In recent years, high-pressure nitrogen or oxide-free, assist-gas cutting has won favor from job shops and OEMs because of the cut quality achieved when inert gas is used in the laser cutting process. Parts processed using high-pressure nitrogen are produced virtually burr-free and do not need secondary grinding operations. Because there is no oxide layer, the resultant edge is a bright, milled quality that makes for better welds.
As laser cutting system capabilities grow, applications for high-pressure nitrogen cutting also expand. Once considered most suitable for stainless steel and aluminum, high-pressure nitrogen cutting is now being applied to light gauge mild steel in applications where an oxide layer presents a concern and part quality is essential. In this overview, we will examine:
1. High-pressure assist-gas cutting process
2. Advantages of high-pressure laser cutting with nitrogen in stainless steel and mild steel applications
3. Costs of using nitrogen as an assist gas
Nitrogen as an Assist Gas for High-Pressure Nitrogen Cutting
Nitrogen is the most commonly used inert gas. Other inert gases used in laser cutting can include argon and helium. Because of nitrogen's stability, it is commonly used as a high-pressure assist gas, while argon and helium are used for more specialized material-specific applications. Benefits include:
The absence of an oxide layer also makes the nitrogen-processed part weld-ready. In contrast, stainless steel parts cut using oxygen-assist gas must be ground to remove the oxide layer before welding. The resulting weld will be structurally inferior due to porosity if the oxide layer is not removed.

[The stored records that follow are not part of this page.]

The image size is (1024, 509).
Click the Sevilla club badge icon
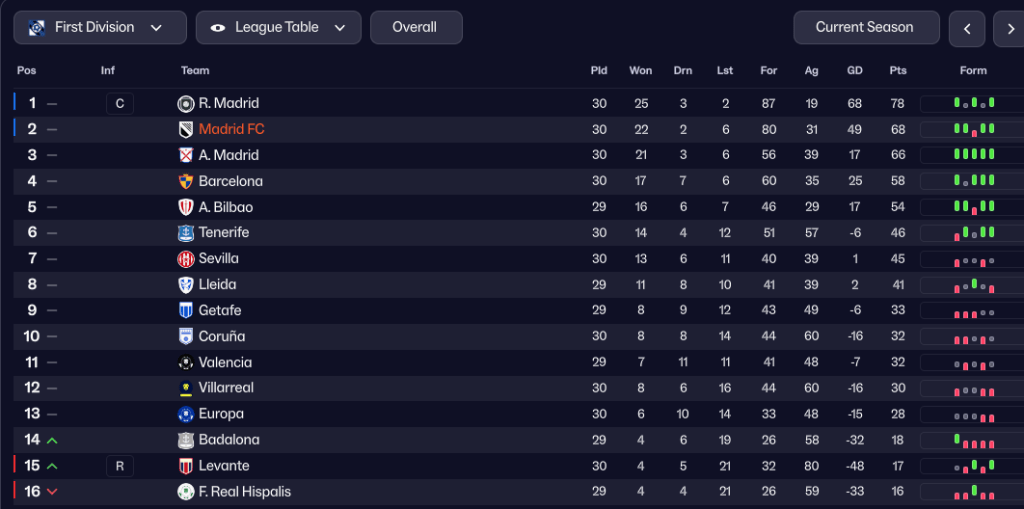tap(185, 259)
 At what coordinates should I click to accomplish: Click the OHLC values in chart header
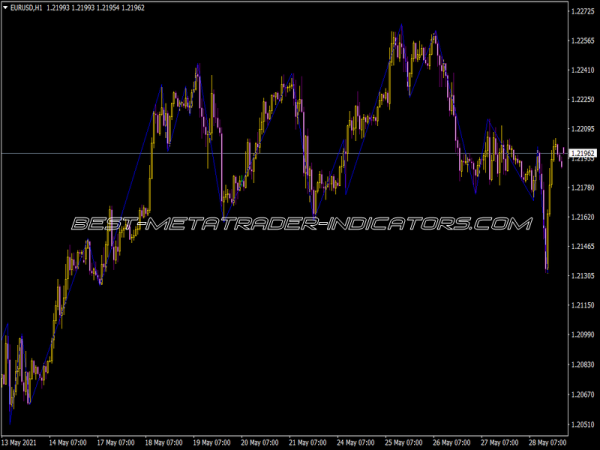[92, 8]
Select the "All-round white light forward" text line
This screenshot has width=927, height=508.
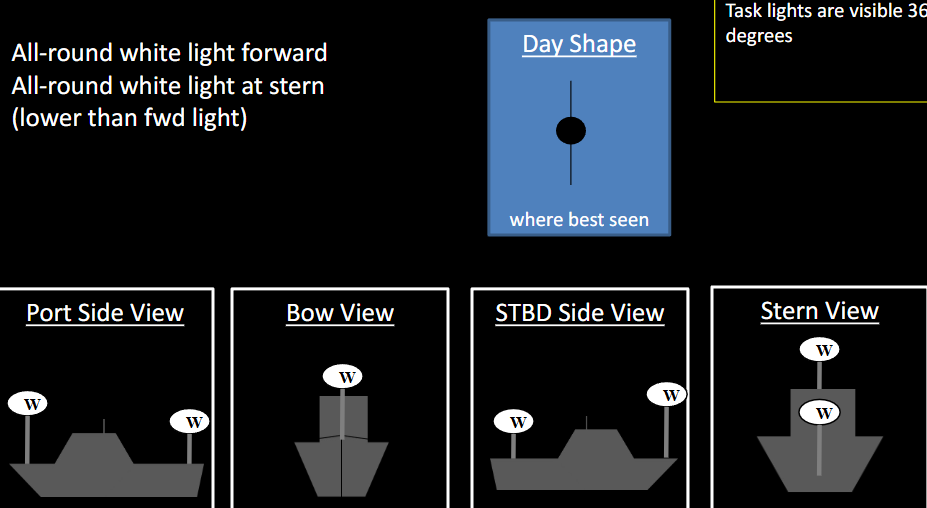point(169,53)
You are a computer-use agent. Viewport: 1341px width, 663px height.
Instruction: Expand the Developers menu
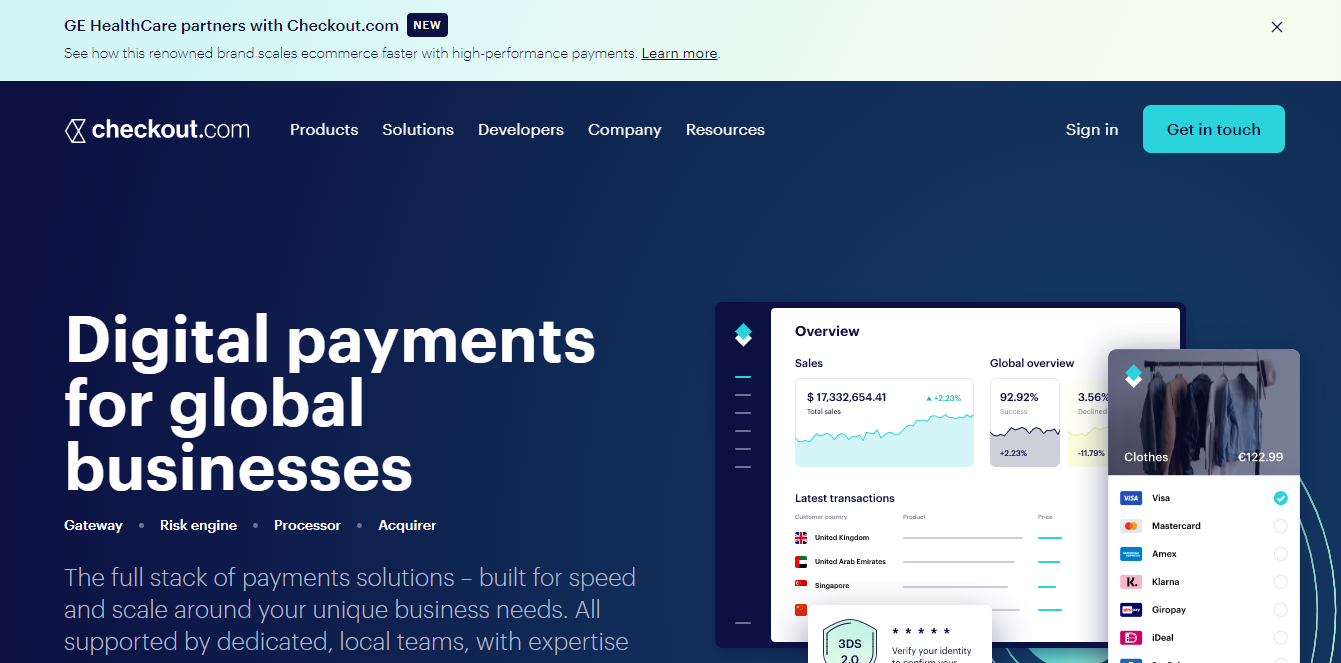(x=521, y=130)
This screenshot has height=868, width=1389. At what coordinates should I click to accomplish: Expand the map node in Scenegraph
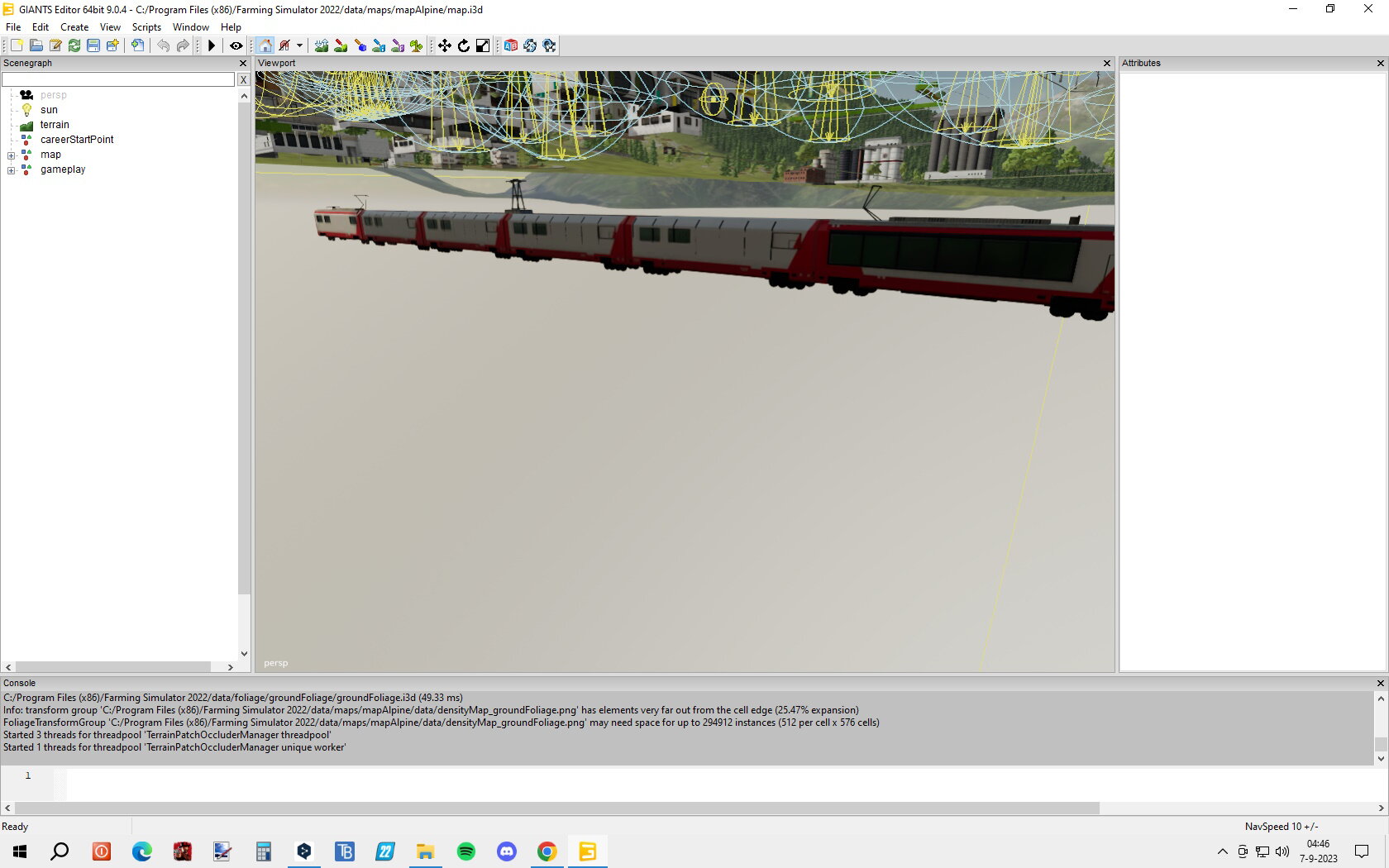pyautogui.click(x=12, y=155)
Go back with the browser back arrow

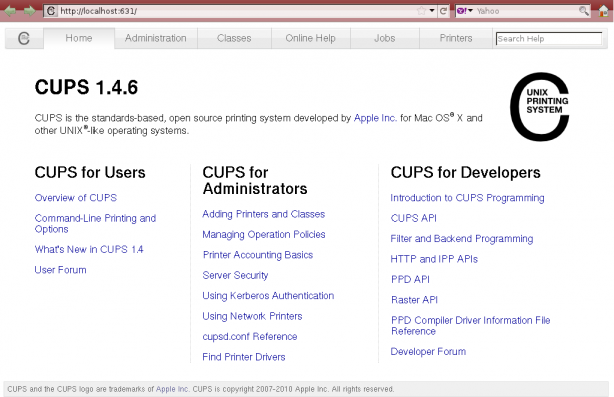10,11
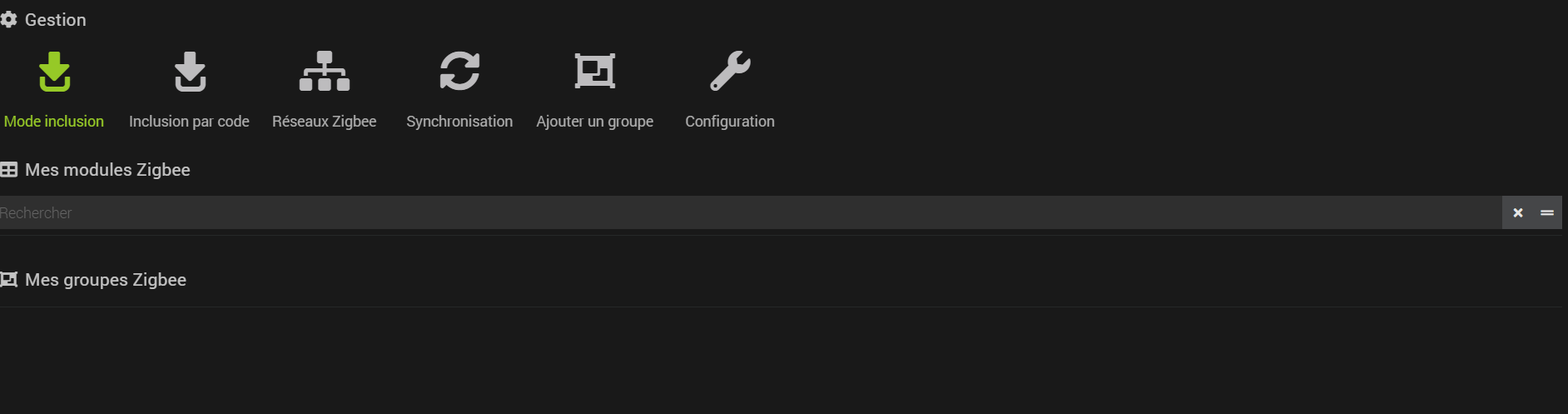
Task: Open Réseaux Zigbee via the network icon
Action: point(325,72)
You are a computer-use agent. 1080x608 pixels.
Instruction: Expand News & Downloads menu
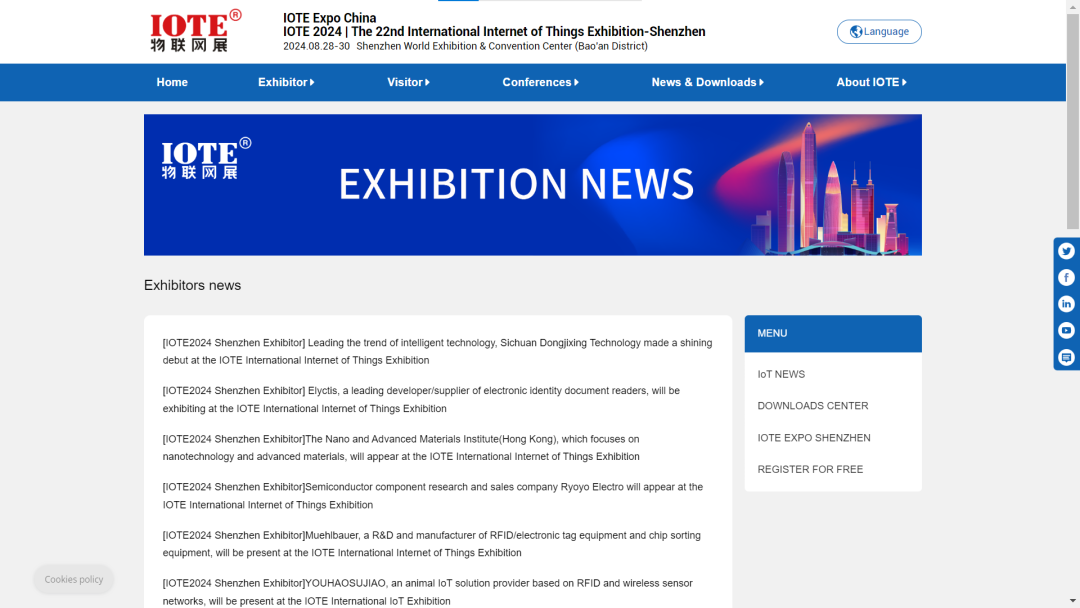click(707, 82)
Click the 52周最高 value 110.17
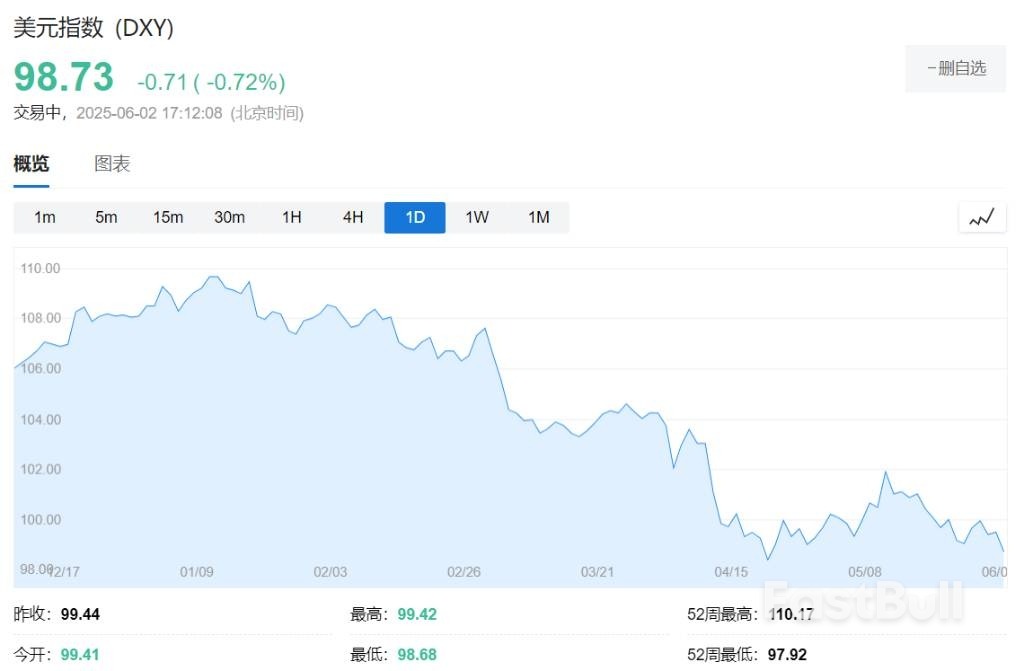Screen dimensions: 1024x671 click(x=790, y=614)
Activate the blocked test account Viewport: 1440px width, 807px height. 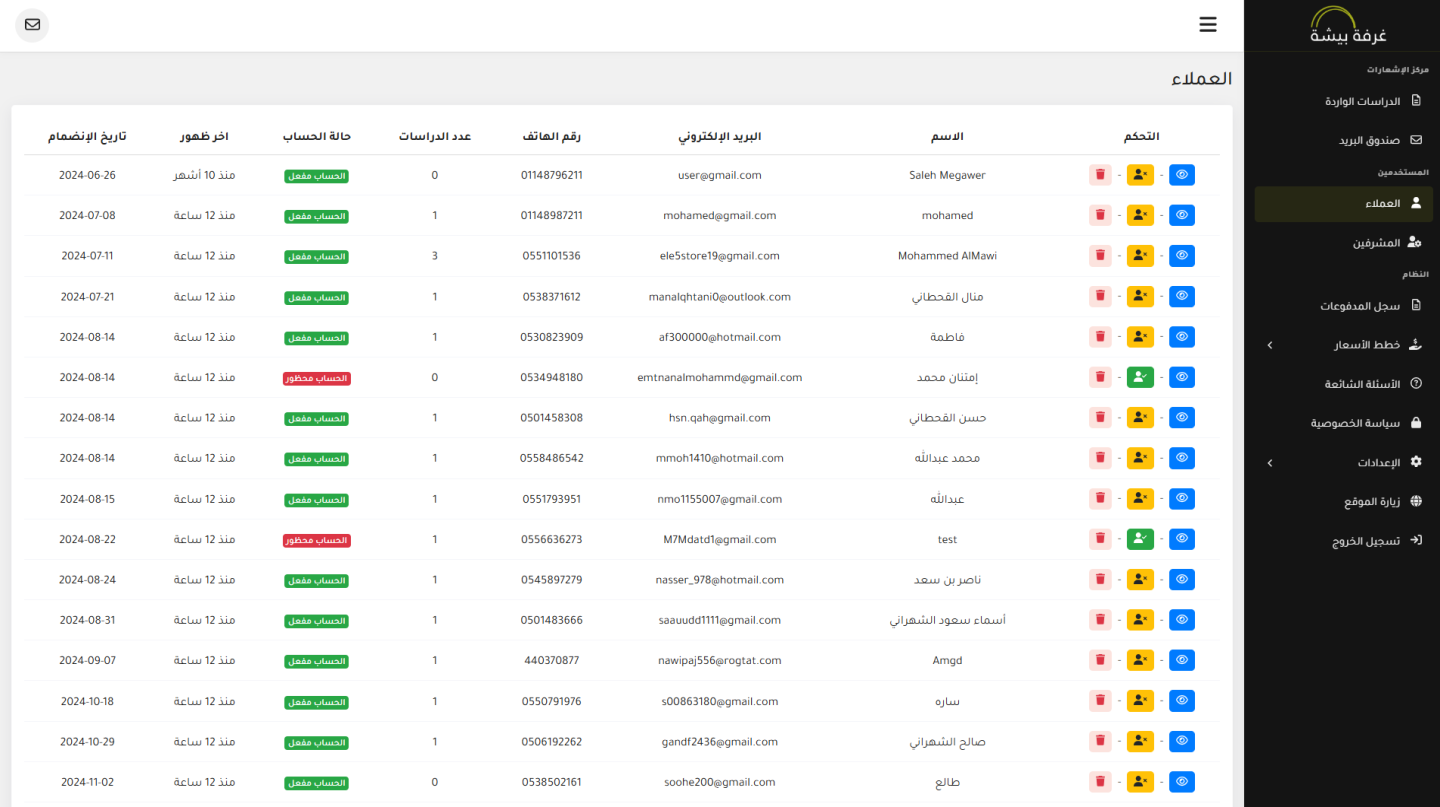click(1140, 539)
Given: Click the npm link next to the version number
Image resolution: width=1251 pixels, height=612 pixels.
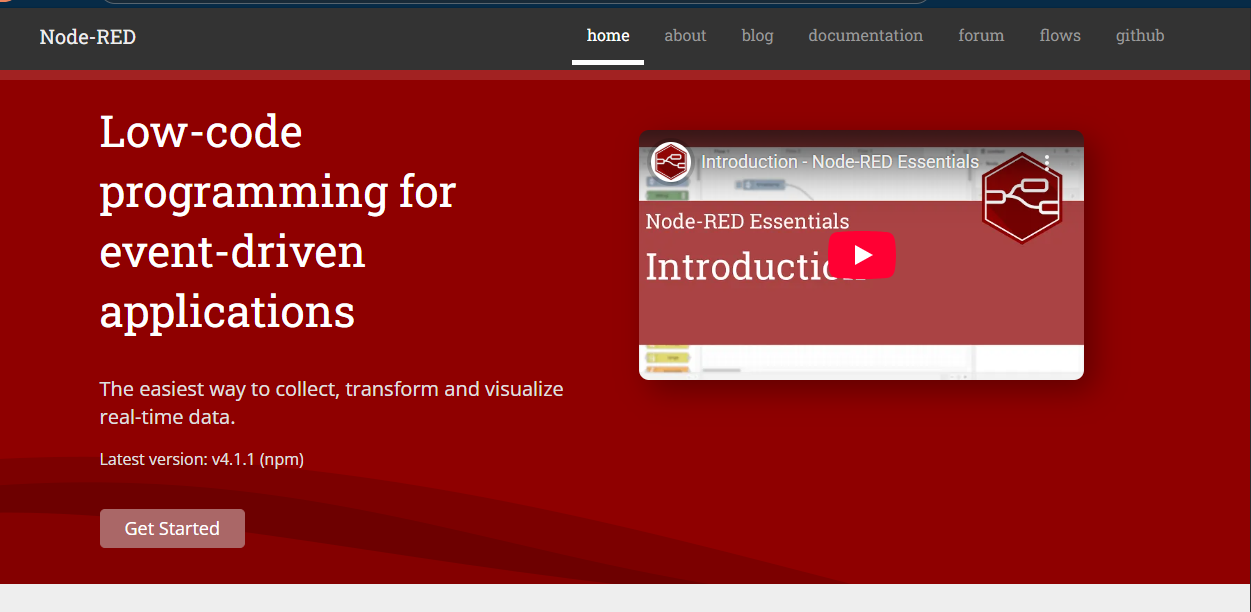Looking at the screenshot, I should pos(283,459).
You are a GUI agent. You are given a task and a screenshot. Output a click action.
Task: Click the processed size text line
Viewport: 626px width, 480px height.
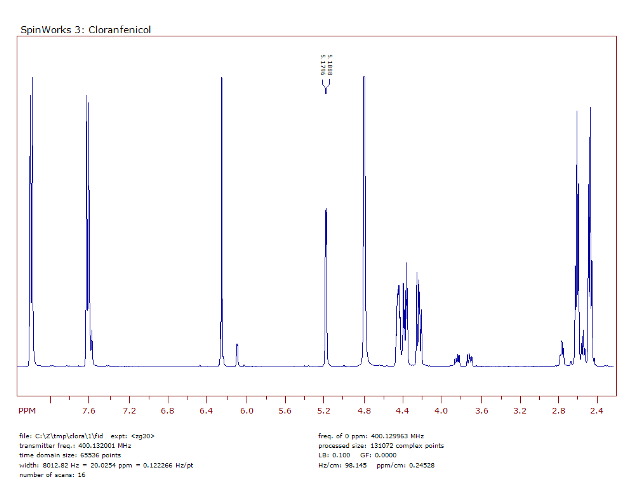tap(383, 445)
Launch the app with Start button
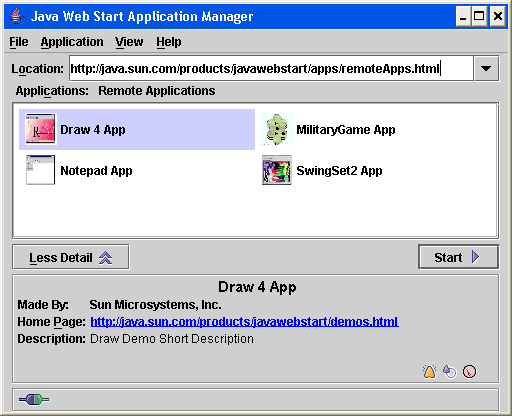 click(458, 257)
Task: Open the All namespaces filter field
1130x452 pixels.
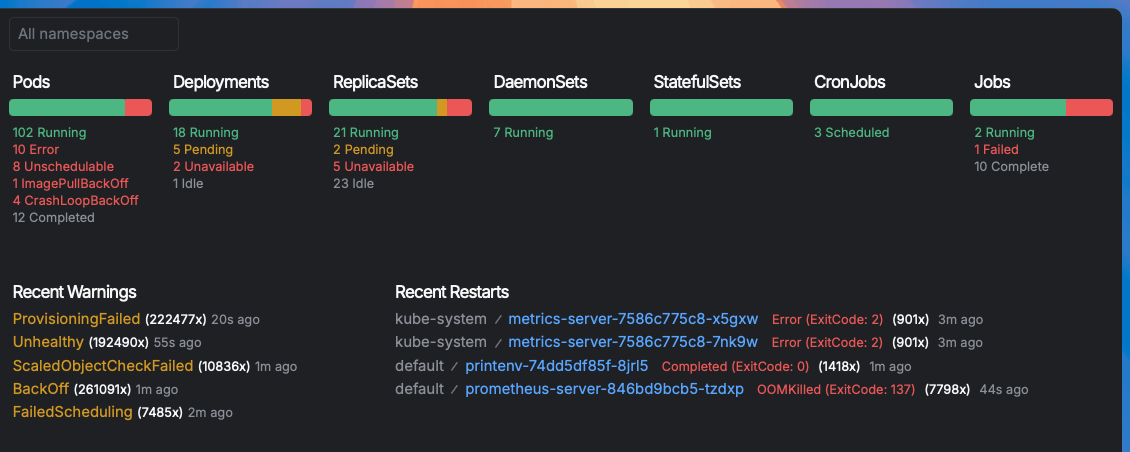Action: click(94, 34)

High-pressure nitrogen also helps cool the part, minimizing heat penetration or the size of the heat-affected zone (HAZ). This is particularly apparent in thick stainless steel from 4.7 to 13 mm, where the HAZ is most often measured in tens of thousandths of an inch instead of cutting with oxygen assist, where the HAZ may be as much as 10% of the material's thickness.
The technique employed when high-pressure assist cutting with nitrogen differs from cutting with oxygen-assist gas. When high-pressure cutting is employed, the laser's focal point setting must be adjusted into the bottom 10 to 15% of the material. The focal point is set at the part's surface when cutting with oxygen. Driving the focus deeper into the part makes the resultant kerf wider and allows for the optimum ejection of molten material. The wider kerf also allows a higher gas volume to be pushed into the kerf, creating an optimum shield for the edge.
Nitrogen shields cut edges from oxygen, so an additional process to remove an oxide is unnecessary. In addition, high-pressure inert gas cutting requires using a larger nozzle orifice, 1.5 to 2.5 times larger than nozzles used for oxygen-assist cutting. This allows for maximizing the assist gas column's pressure and volume. The nozzle's internal geometry is designed to allow the assist gas column to attain a higher velocity.